Subcategories which still give a Yoneda embedding If $\mathbf{C}$ is a category, then the Yoneda functor which sends $a$ to $Hom_\mathbf{C}(-,a)$ is a fully faithful embedding of categories 
$$ \mathbf{C}\rightarrow \mathbf{Func}(\mathbf{C}^{op},\mathbf{Set})$$
Given any subcategory $\mathbf{B}\subseteq \mathbf{C}$, there is a similar functor
$$ \mathbf{C}\rightarrow \mathbf{Func}(\mathbf{B}^{op},\mathbf{Set})$$
which restricts $Hom_\mathbf{C}(-,a)$ to arguments in $\mathbf{B}$. 
This functor need not be an embedding in general, but there are many examples where it is, and where its an interesting statement that it is.  Examples:


*

*The category of finite sets, inside the category of sets; or more generally, any subcategory of set containing a non-empty set will work.

*The category of sets and maps which factor through a finite set, inside the category of sets (so $\mathbf{B}$ need not be full).

*The category of affine schemes (ie, $\mathbf{Comm}^{op}$), inside the category of schemes.

*The category of open subsets of $\mathbb{R}^n$ and smooth maps between them, inside the category of smooth $n$-dimensional manifolds.

*The category of abelian groups, inside the category of groups.
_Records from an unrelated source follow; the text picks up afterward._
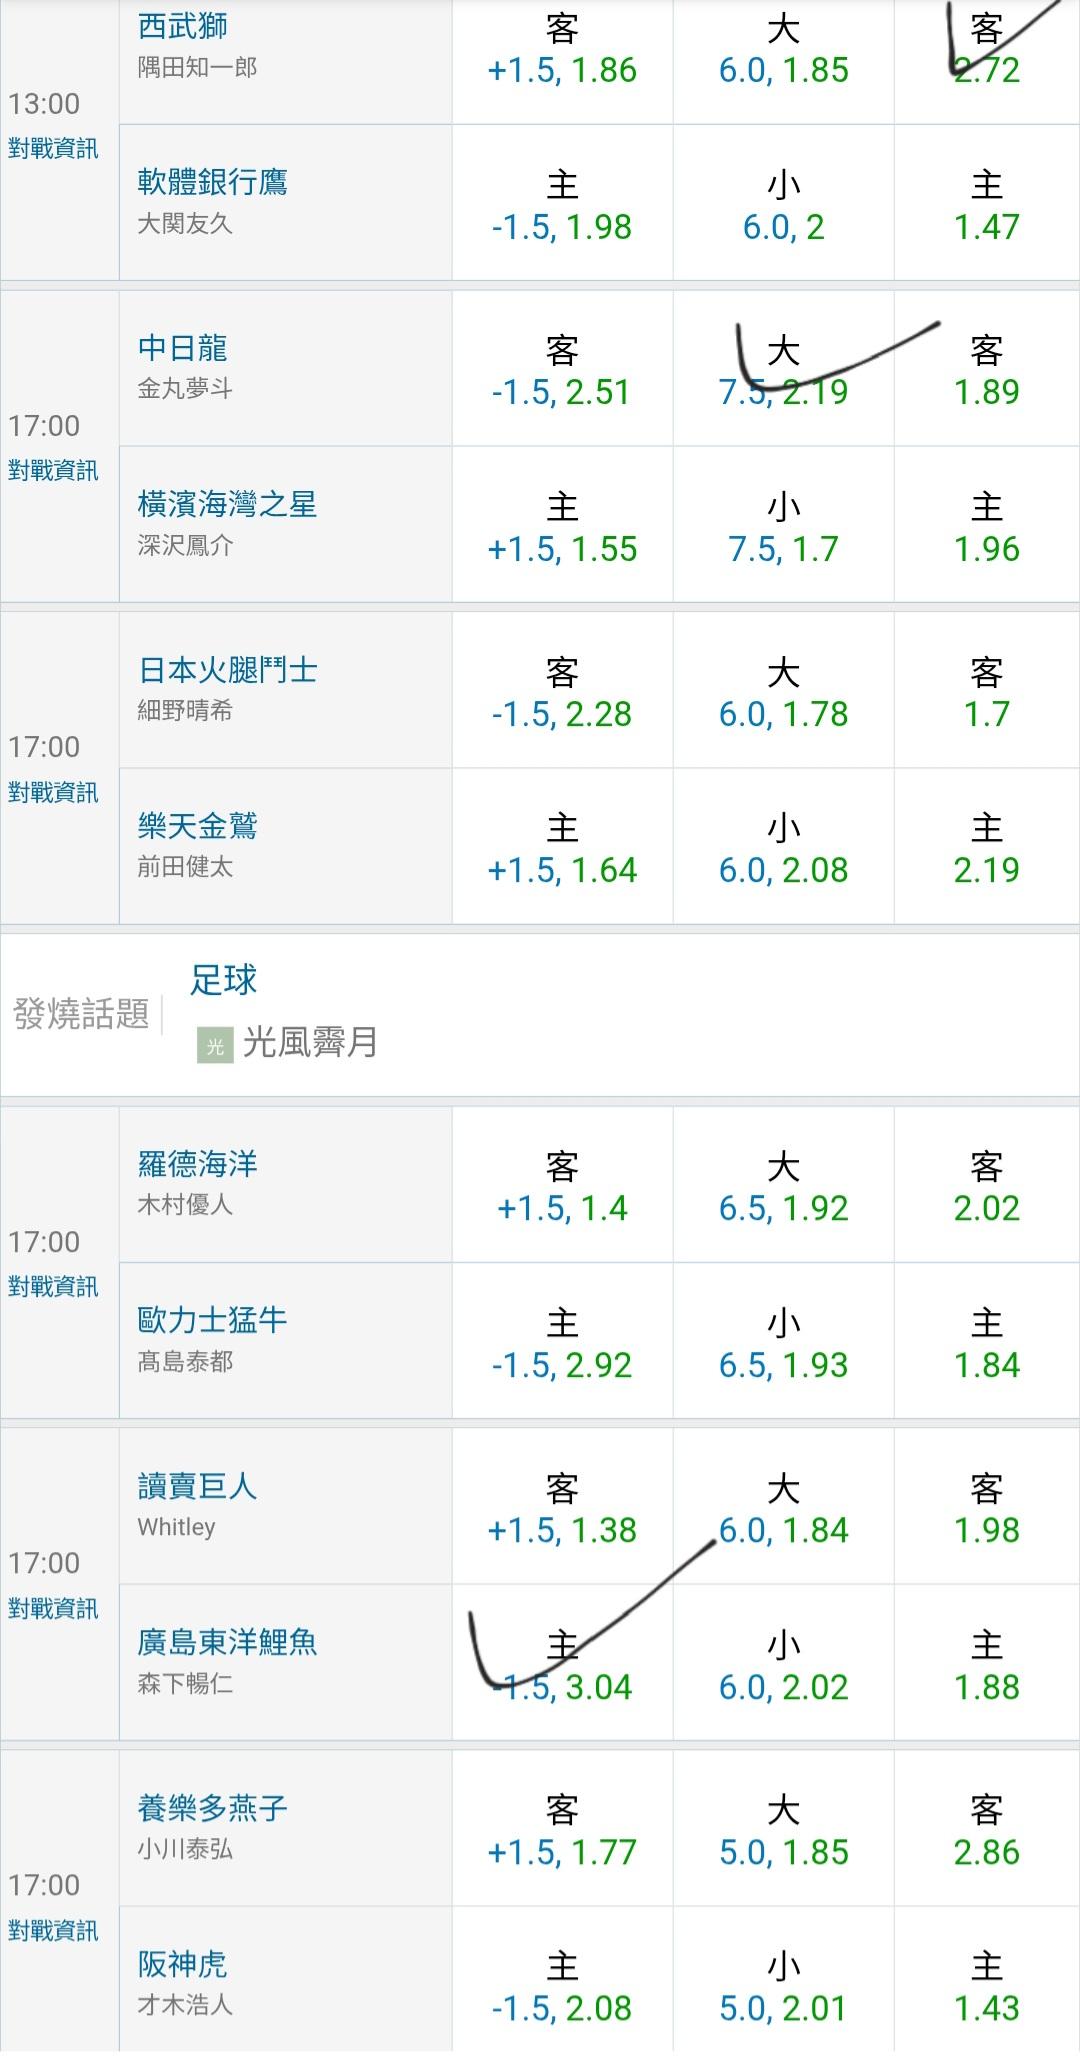
Task: Select the 羅德海洋 away +1.5 odds 1.4
Action: (x=562, y=1208)
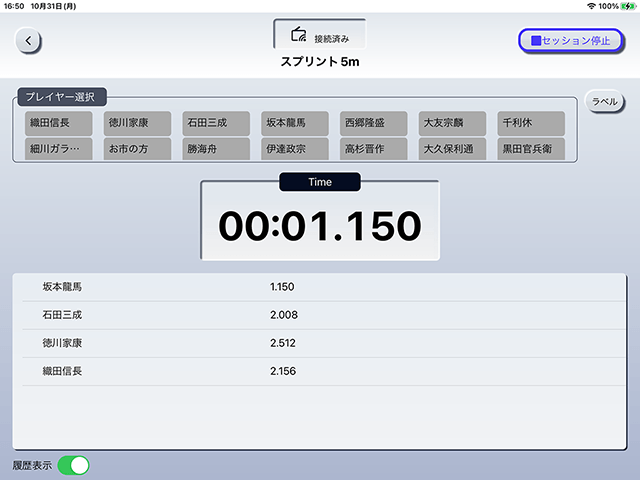
Task: Check the battery icon in status bar
Action: click(627, 6)
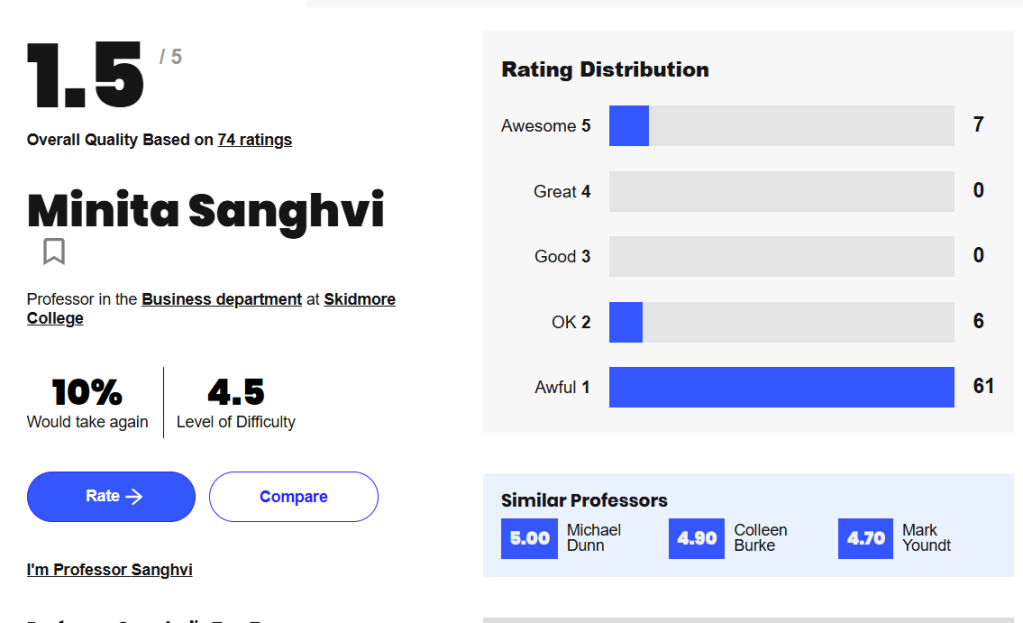
Task: Select the Awesome 5 rating bar
Action: coord(781,126)
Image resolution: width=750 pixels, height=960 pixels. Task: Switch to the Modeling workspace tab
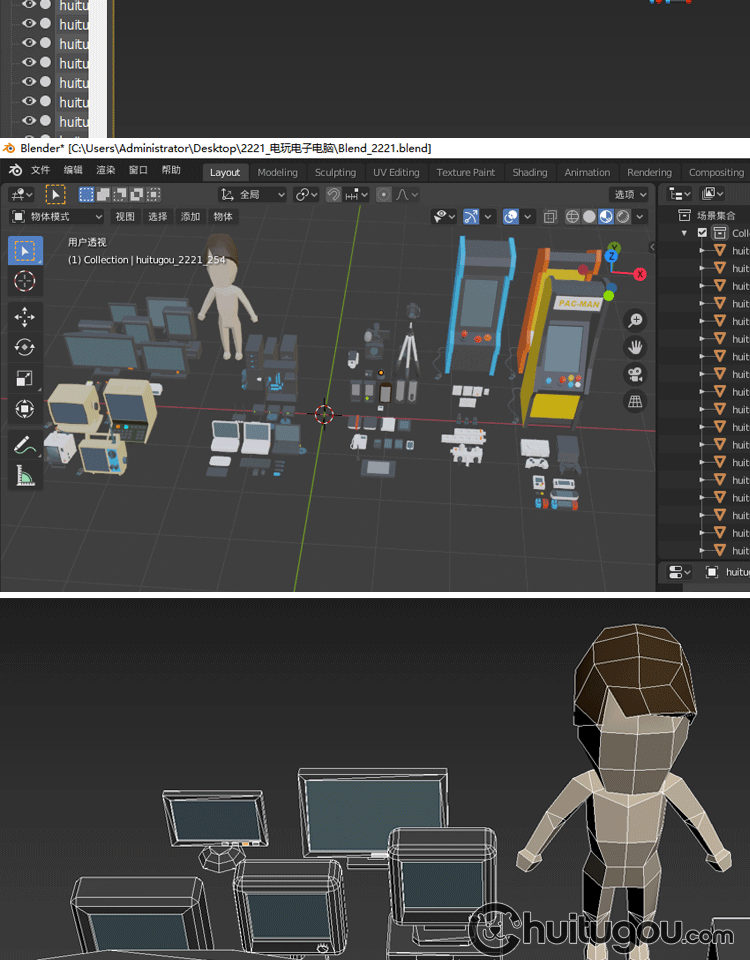(x=277, y=172)
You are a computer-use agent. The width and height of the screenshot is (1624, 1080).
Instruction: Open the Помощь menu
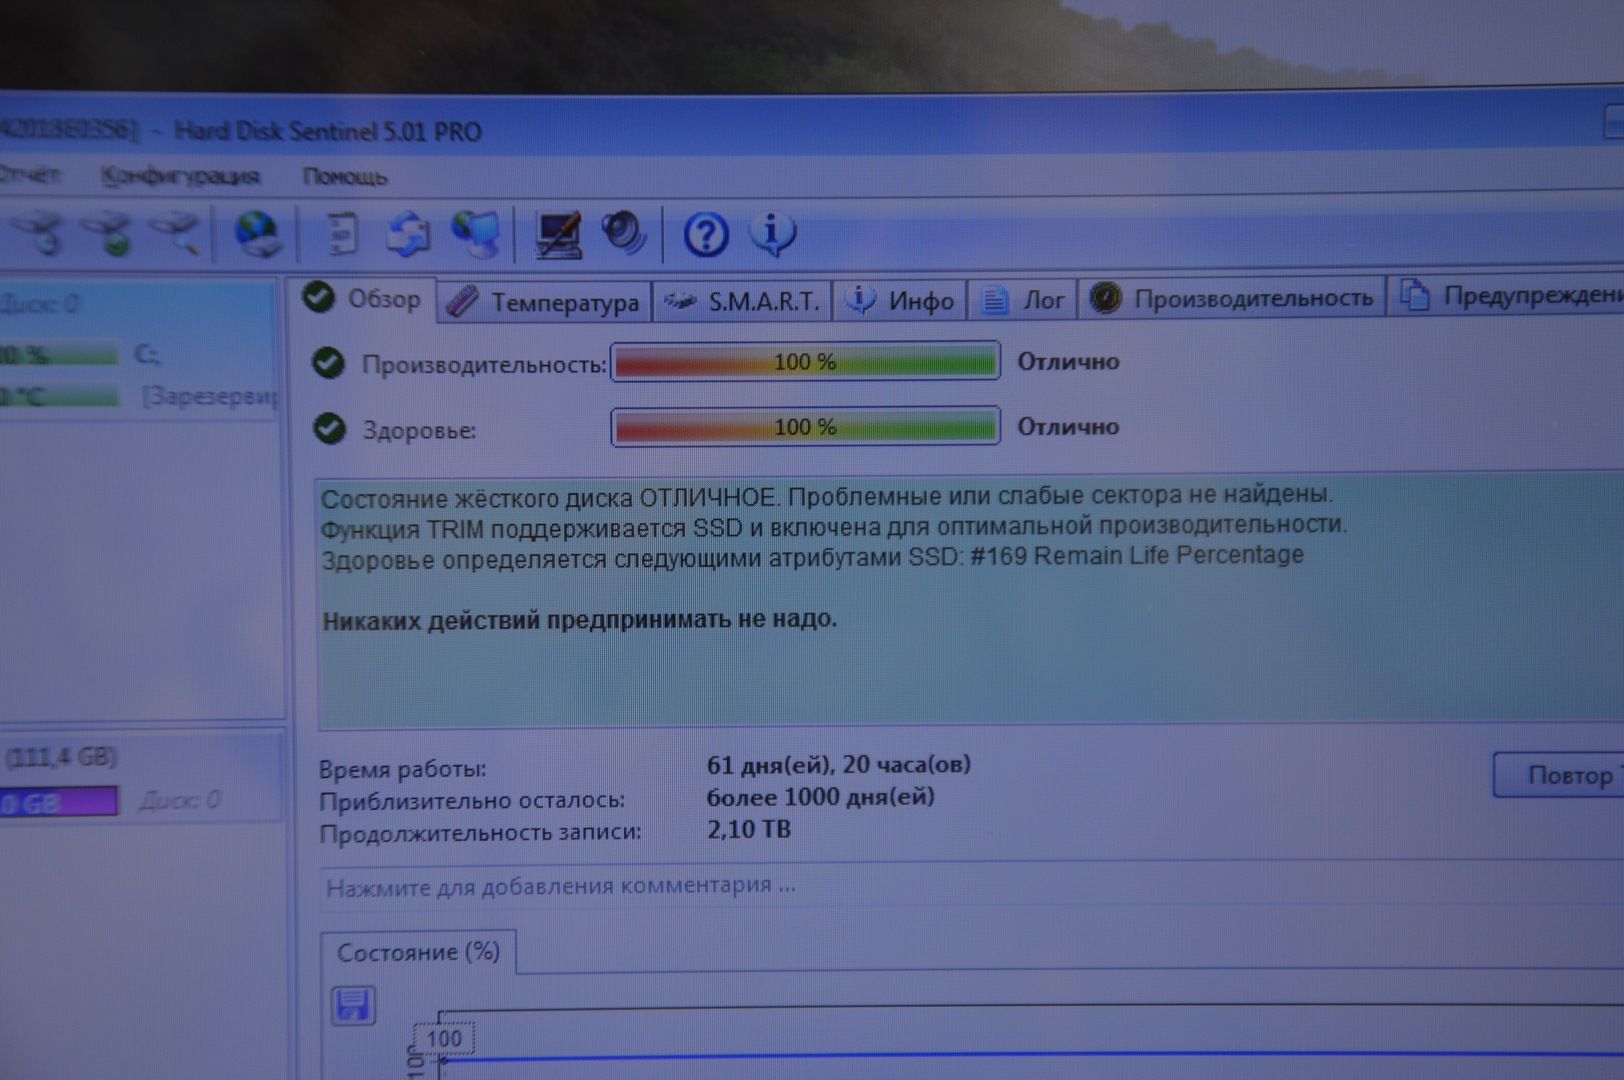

My question is, is there a name or a nice characterization of this subcategories?  I'm writing up some notes for a class this semester, and I want to make a remark to this effect.  In the absence of a good name, I was going to call them `Yoneda subcategories'.
 A: Let $B$ be a full subcategory of $C$. The condition that $C \to \mathrm{Set}^{C^{op}} \to \mathrm{Set}^{B^{op}}$ is fully faithful is easily seen to be equivalent to the condition that for every $c \in C$ the set of all morphisms from objects in $B$ to $c$ is a colimit diagram. In other words, $c$ is the colimit of the canonical diagram $(B \downarrow c) \to B \to C$. Therefore one then calls $B$ a dense subcategory of $C$. If you just require that every $c$ is the colimit of some diagram which factors over $B$, then $B$ is called colimit-dense. This is a weaker condition: $\{R\}$ is not dense in $\mathrm{Mod}(R)$, but it is colimit dense. Note that already $\{R \oplus R\}$ is dense in $\mathrm{Mod}(R)$.
You mention that the open subsets of $\mathbb{R}^n$ constitute a dense subcategory of the smooth $n$-manifolds. But actually already $\mathbb{R}^n$ (together with all its endomorphisms) suffices since this is also the local model for the open subsets of $\mathbb{R}^n$. Consequently, we get a fully faithful embedding from the category of smooth $n$-manifolds into the category of right $M$-sets, where $M$ is the monoid of all continuous maps $\mathbb{R}^n \to \mathbb{R}^n$. I don't know if this is of use at all, but I think this is an interesting point of view. It is a sort of algebraic representation from a geometric category of interest, very similar to the functor of points approach in algebraic geometry (where we take affine schemes as a dense subcategory).
You can find more about dense subcategories at the nlab and in "Abstract and Concrete Categories - The Joy of Cats" (Examples 2.11 + Exercise 12.D, online). The definition also plays a central role in the definition of locally presentable categories; see the book by Adamek and Rosicky.
Yoneda's Lemma now just asserts that $C$ is dense in $C$, what else should we expect? There are other formal similarities with the topological notion of the same name: Let $B \subseteq D \subseteq C$ be full subcategories. If $B \subseteq C$ is dense, then $D \subseteq C$ is dense. [If $B \subseteq D$ and $D \subseteq C$ are dense, then $B \subseteq C$ is dense. -- This is not correct, see comment.]